Regulation of illegal arms
Apart from the above, the prevalence of illegal weapons across the country is a major factor that encourages gang violence. Illegal weapons are easily available in the states, and they are often used by gangs to intimidate rivals, control territories, and carry out violent crimes.
The Arms Act, 1959 regulates the sale, possession, and use of firearms in India.The central government could consider amending this act to make it more stringent to ensure that it is effectively enforced and that easy availability of illegal weapons is curbed.
The central government should strengthen border controls to prevent the smuggling of illegal weapons into Uttar Pradesh and also, all other states having international boundaries. This could be achieved by increasing the number of border patrols, using advanced technology to detect illegal weapons, and improving cooperation with neighbouring states.

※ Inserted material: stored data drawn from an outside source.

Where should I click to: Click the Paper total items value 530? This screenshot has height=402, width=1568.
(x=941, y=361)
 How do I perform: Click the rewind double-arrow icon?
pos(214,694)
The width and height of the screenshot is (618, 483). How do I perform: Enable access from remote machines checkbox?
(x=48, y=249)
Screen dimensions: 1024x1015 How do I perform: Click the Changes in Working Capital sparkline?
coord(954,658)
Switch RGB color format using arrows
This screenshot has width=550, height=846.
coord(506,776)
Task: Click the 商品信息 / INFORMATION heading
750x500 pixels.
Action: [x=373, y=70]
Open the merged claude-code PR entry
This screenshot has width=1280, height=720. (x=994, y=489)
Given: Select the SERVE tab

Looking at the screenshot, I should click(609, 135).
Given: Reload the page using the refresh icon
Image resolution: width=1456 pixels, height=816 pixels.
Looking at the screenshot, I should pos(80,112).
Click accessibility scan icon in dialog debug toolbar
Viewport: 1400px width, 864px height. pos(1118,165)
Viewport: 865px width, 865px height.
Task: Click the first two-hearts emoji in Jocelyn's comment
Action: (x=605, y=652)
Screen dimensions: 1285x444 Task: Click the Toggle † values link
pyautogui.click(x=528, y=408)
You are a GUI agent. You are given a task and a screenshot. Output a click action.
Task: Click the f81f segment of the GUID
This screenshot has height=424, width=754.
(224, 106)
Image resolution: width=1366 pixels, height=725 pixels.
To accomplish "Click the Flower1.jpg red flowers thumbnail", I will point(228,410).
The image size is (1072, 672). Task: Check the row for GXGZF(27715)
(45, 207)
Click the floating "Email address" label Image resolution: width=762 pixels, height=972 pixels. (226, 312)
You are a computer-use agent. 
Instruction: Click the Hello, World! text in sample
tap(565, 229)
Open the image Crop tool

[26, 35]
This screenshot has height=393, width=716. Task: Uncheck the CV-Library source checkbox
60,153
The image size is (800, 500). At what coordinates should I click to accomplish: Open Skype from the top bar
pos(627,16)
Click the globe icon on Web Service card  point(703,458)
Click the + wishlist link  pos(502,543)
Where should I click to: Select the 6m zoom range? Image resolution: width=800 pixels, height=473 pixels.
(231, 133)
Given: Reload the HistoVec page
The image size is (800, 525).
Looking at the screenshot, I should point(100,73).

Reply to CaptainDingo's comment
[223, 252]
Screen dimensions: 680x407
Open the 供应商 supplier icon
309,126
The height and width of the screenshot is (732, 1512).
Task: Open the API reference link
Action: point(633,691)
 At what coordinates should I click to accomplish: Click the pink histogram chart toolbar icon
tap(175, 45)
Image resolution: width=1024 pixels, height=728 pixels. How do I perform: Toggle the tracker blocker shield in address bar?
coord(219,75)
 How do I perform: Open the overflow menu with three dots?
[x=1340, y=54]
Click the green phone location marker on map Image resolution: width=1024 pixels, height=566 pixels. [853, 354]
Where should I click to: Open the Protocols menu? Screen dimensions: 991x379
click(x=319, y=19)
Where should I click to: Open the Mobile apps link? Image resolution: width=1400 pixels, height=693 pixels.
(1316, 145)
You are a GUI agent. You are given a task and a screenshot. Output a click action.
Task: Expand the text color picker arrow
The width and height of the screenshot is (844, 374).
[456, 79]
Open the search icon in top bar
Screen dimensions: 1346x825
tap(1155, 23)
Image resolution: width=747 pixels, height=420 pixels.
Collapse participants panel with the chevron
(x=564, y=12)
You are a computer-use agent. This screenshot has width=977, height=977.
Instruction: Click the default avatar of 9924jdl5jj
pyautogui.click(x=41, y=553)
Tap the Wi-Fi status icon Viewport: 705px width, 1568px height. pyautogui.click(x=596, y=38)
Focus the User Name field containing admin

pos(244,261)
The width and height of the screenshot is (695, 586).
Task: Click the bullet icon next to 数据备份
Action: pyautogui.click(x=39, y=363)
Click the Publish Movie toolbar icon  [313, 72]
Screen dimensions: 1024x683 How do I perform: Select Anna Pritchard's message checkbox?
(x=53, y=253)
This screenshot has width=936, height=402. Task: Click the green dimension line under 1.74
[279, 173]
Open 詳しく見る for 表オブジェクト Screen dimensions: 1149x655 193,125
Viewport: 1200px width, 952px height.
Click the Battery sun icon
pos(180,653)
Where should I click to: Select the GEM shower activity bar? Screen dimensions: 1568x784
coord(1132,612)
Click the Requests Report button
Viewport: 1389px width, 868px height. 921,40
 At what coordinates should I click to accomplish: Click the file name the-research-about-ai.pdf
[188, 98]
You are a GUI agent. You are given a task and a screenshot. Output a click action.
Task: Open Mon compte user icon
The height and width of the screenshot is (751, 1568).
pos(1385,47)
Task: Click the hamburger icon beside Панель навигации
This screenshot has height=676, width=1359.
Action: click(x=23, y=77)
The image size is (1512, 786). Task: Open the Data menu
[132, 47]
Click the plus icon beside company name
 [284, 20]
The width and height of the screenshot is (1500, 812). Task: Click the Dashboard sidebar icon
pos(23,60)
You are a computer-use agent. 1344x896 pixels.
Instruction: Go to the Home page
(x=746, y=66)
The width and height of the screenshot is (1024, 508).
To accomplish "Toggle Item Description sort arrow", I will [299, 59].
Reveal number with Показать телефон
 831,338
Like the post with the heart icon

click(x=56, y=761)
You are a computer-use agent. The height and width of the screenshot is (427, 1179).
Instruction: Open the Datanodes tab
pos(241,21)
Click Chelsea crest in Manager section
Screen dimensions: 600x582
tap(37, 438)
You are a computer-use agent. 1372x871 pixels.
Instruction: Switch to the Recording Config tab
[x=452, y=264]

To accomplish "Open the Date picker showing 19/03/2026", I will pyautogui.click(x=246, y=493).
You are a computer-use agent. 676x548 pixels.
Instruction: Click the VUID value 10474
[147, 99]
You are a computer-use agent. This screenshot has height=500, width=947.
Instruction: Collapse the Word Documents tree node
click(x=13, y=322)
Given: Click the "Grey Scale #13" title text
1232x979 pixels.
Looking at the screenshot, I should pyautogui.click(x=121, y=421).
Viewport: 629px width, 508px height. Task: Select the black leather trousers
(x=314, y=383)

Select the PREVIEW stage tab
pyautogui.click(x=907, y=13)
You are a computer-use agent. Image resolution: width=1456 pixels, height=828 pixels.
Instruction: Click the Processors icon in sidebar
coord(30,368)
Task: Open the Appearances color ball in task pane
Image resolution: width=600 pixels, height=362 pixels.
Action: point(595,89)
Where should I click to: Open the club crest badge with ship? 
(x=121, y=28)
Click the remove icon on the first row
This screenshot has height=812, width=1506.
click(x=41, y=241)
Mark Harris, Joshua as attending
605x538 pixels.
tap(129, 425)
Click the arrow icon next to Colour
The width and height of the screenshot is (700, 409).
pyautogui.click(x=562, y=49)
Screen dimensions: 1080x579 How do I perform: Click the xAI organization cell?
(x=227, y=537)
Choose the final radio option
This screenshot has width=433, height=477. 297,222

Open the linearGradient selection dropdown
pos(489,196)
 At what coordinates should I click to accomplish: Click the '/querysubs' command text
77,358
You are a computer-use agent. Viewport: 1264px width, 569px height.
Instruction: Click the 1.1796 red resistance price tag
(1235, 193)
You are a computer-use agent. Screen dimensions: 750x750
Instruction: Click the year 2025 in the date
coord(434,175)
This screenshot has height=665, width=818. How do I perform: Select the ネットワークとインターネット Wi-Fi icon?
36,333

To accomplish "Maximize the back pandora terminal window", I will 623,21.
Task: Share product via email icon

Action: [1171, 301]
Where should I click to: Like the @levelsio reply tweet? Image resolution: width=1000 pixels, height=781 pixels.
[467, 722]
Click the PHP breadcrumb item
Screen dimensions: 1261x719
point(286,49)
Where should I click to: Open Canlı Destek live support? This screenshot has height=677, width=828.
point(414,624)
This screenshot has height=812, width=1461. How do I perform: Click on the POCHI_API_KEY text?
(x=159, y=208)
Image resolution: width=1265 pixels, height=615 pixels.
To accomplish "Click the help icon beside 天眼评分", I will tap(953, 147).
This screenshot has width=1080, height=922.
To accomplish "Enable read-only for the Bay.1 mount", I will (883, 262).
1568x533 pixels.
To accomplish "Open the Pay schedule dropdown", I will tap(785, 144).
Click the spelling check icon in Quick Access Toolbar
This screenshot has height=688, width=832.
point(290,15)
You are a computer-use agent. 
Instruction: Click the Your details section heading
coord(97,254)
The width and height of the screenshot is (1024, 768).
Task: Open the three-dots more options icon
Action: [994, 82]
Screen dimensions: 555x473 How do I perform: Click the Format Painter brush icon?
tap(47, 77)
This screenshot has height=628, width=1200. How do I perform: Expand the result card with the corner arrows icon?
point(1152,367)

Misdirected attempts at systemic reform
The PIL in the Supreme Court
Subsequent to the murders of Ahmed and his brother, a plea has also been filed before the honourable Supreme Court seeking the constitution of an independent expert committee headed by a former apex court judge to probe the killings. Additionally, UP Police has also received a notice from the National Human Rights Commission, which seeks a report on how such an incident was allowed to happen while Atiq Ahmed was in police custody.
As regards such PILs being entertained in courts, it is pertinent to say that moves on part of the court to legislate, monitor executive agencies, or seeking to settle policy matters encroach upon spheres of law constitutionally reserved for the executive. There have been concerns voiced about the message that would be sent if the court chooses to exercise its extraordinary powers in the case of Atiq Ahmed. Since an independent fact-finding committee has already been appointed by the state government, there arises no need to interfere at this stage. Additionally, in a matter where there is a stark difference in reaction between different political wings in the country, the court may have to deal with criticisms pertaining to judicial populism. The court’s focus should pivot away from regarding PIL’s as methods of granting symbolic justice to focusing on extraordinary situations where intervention is thoroughly merited. To say the least, there are better uses for the honourableCourt’s time.
In fact if the aforementioned PIL is entertained, the court should focus on the reforms and remedies as stated above, instead of getting hold of the wrong end of the stick and focusing on increased protection and well-being of criminals who are the cause of the entire problem.
The misdirection caused by pushing a narrative of state and religious violence will drive attention away from implementing the necessary solutions and is merely an attempt to politicise such incidents. In fact, the prevalence of such gang violence in India and the systemic delays in dealing with it leads many to argue that state justice for the same is not enough for such a menace and a more direct approach leading to ‘poetic justice’ be resorted to. However, a long-term, sustainable solution of such a problem requires that the systemic changes and measures as have been discussed above be implemented so that the available judicial mechanism is sufficient to deal with this menace.
—The writer is a Member of the Legislative Assembly from Lucknow, he is B.Tech from IIT Dhanbad. He is Ex-Cop, Ex-JD, Enforcement Directorate and a practising lawyer.